Connectors and protocol adaptors interact with the Java communication objects such as sockets to establish connections and respond to requests from other host machines. Connectors and protocol adaptors allow agents to be accessed and managed by remote management applications.
An agent may contain any number of connectors or protocol adaptors, enabling it to be managed simultaneously by several managers, through different protocols. It is up to the agent application to coordinate all of the port numbers on which it intends to receive requests.
Connectors establish a point-to-point connection between an agent and a management application, each running in a separate Java VM. The Java Dynamic Management Kit provides connectors for the HTTP/TCP, HTTP/SSL and RMI protocols. Every connector provides the same remote API, which frees management applications from any protocol dependency.
A connector is composed of two parts:
A connector server which interacts with the MBean server in an agent
A connector client which exposes a manager-side interface that is identical to the MBean server interface.
Therefore, a Java application which instantiates a connector client may perform all management operations which are available through the agent's MBean server.

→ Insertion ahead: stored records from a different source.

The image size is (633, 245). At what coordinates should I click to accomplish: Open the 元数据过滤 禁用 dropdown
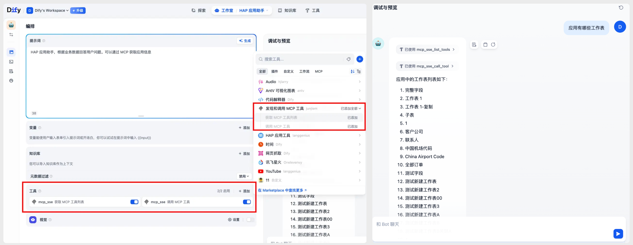244,176
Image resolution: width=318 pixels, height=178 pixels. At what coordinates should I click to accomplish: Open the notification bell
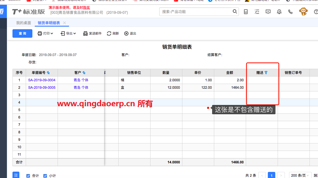[279, 12]
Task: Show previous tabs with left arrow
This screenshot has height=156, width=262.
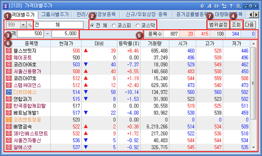Action: click(x=251, y=15)
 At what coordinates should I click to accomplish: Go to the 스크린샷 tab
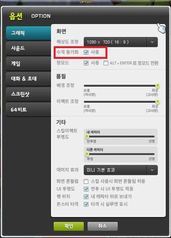click(x=29, y=94)
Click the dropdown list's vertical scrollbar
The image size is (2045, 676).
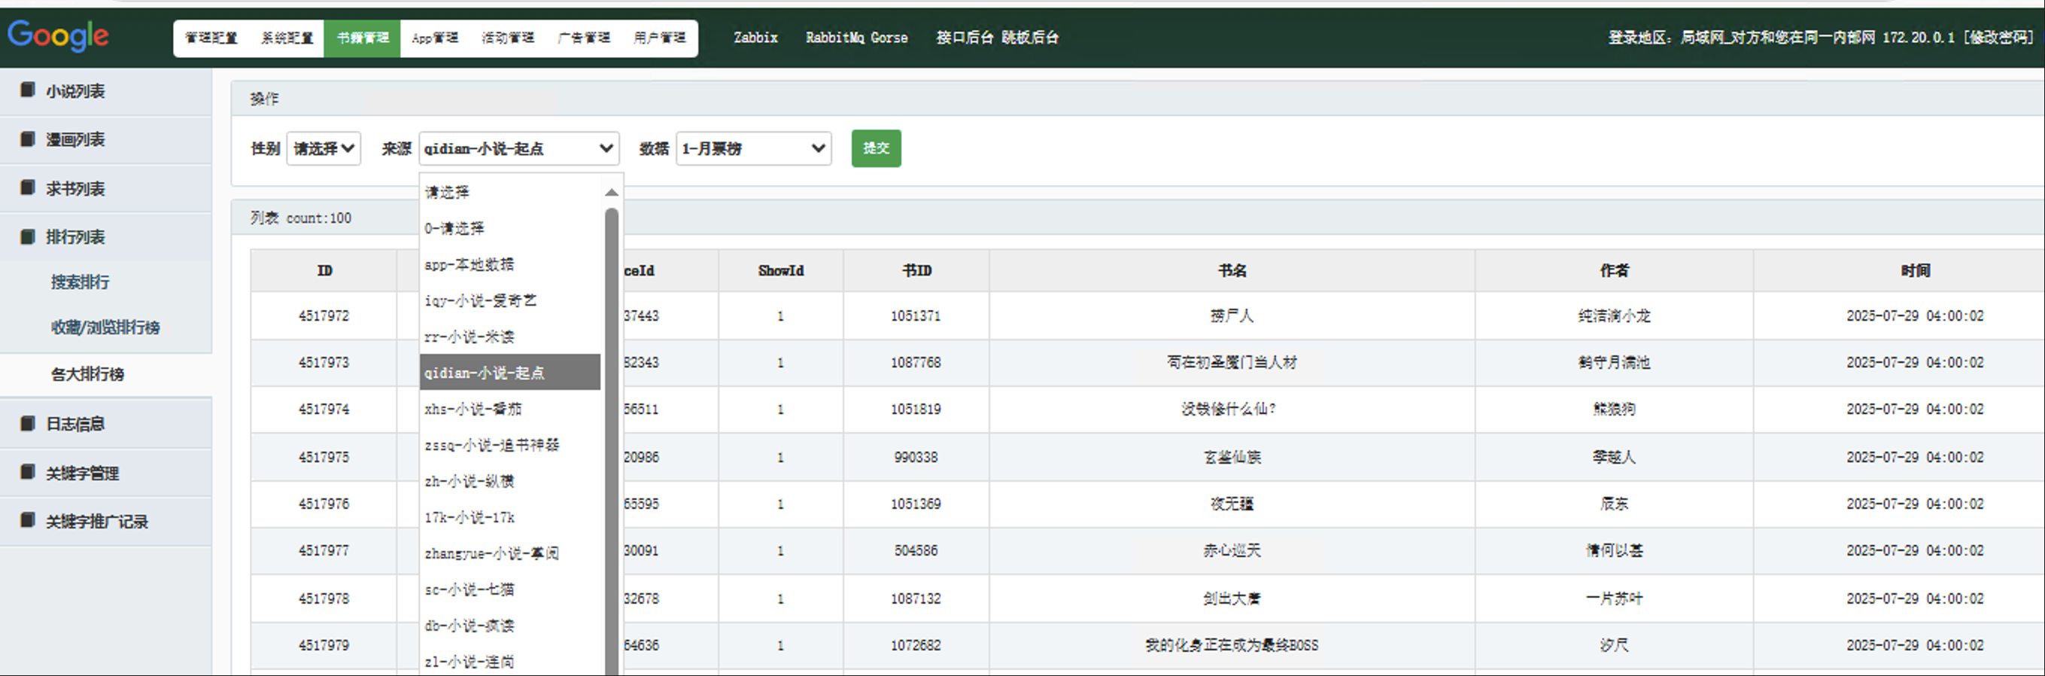611,437
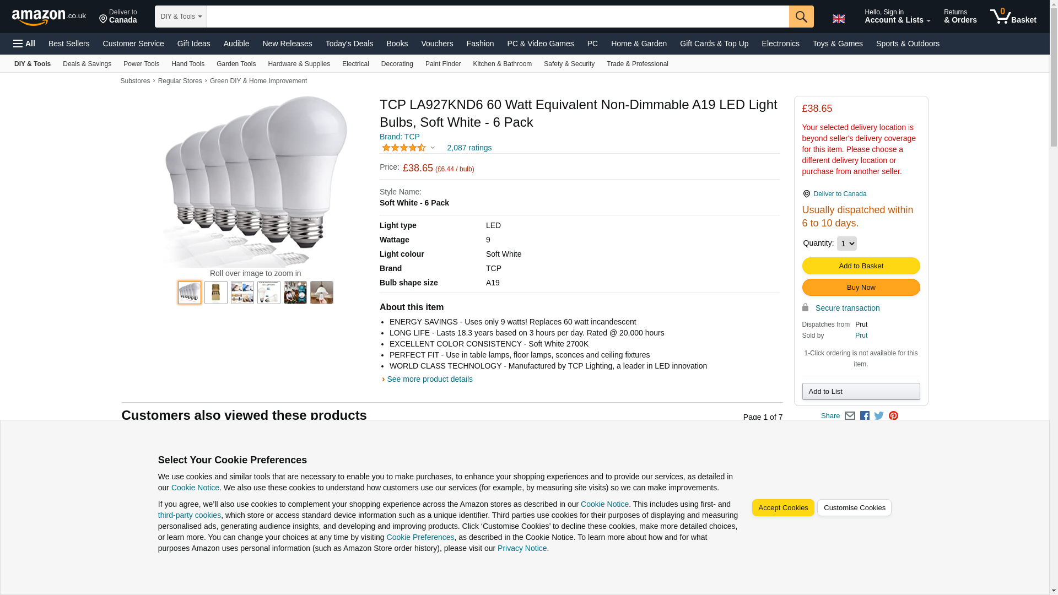The width and height of the screenshot is (1058, 595).
Task: Accept Cookies in the cookie banner
Action: click(x=782, y=508)
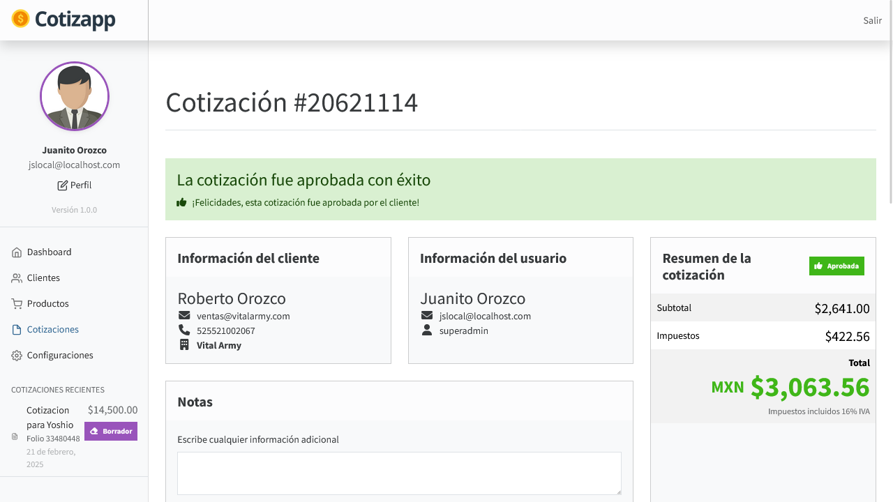893x502 pixels.
Task: Log out using the Salir link
Action: click(873, 20)
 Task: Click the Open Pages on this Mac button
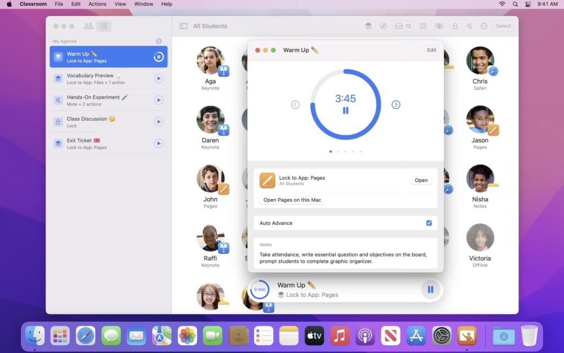tap(292, 200)
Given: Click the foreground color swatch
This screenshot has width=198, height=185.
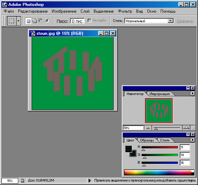Looking at the screenshot, I should pyautogui.click(x=129, y=149).
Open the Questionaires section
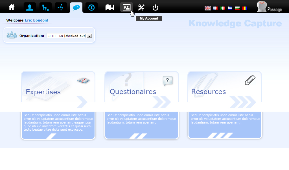289x170 pixels. click(133, 92)
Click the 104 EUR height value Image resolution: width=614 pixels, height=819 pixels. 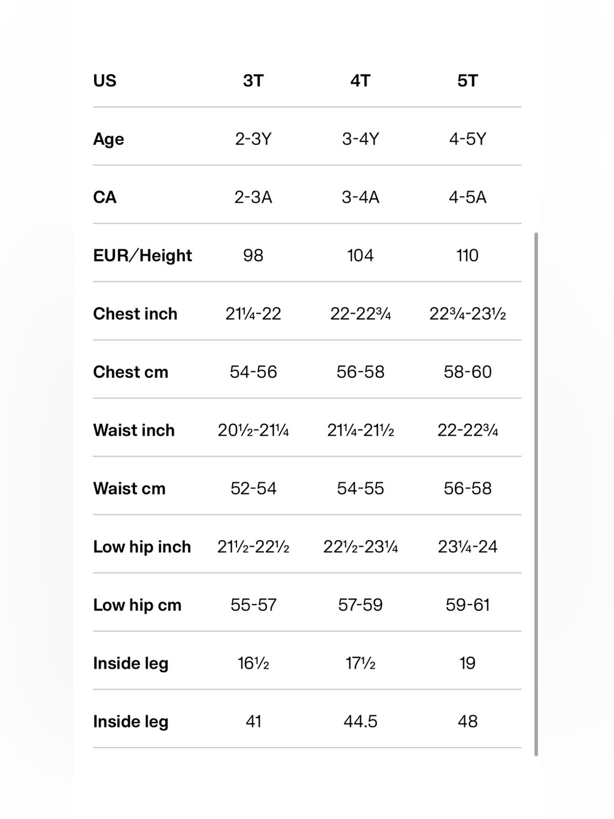click(360, 256)
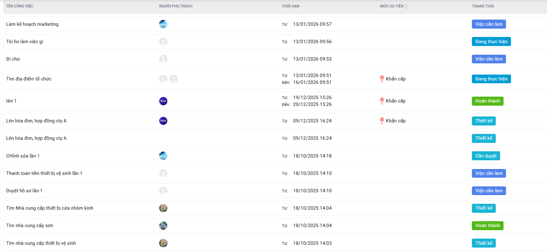Click the placeholder avatar in Đi chợ row

[163, 59]
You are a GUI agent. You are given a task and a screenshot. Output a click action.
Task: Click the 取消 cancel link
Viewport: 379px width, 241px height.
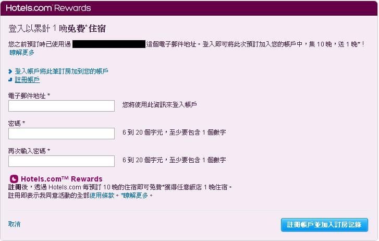(15, 224)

In the client-server model, it is the connector client which initiates all connections and all management request. An agent is identified by an address which contains the agent's hostname and port number. The target agent must contain an active connector server for the desired protocol. The address object is protocol-specific, and may contain additional information needed for a given protocol.
The connector client uses this address to establish a connection with its corresponding connector server. A connector client can only establish one connection at a time. This implies that a manager instantiates one connector client for each agent it wishes to contact. The management application must wait for the connector to be online, meaning that a connection is established and ready to send requests.
Management applications can then invoke one of the methods of the connector client to issue a request. These methods have parameters which define the object name of the MBean and the attribute or operation name to which the request applies. If the request has a response it will be returned to the caller.
A connector hides all the details of the protocol encoding from the Java applications. Agent and manger exchange management requests and responses based on the JMX architecture. The underlying encoding is hidden and not accessible to the applications.
All connectors provided in the Java Dynamic Management Kit implement a heartbeat mechanism. The heartbeat allows both the agent and manager applications to detect when a connection is lost, either because the communication channel is interrupted or because one of the applications has been stopped.
The connector client and connector server components exchange heartbeat messages periodically. When a heartbeat is not returned, or an expected heartbeat is not received, both components begin a retry and timeout period. If the connection is not reestablished, both the connector client and the connector server will free the resources allocated for that connection.
The heartbeat mechanism is only configurable on the manager side, the connector server simply replies to heartbeats. The manager application can set the retry policy as determined by the heartbeat period and the number of retries. The manager application may also register for heartbeat notifications which are sent whenever a connection is established, retrying, reestablished, lost, or terminated.
A proxy MBean is an object which represents a specific MBean instance and makes it easier to access that MBean. A management application instantiates a proxy so that it has a simple handle on a registered MBean, instead of needing to access the MBean server.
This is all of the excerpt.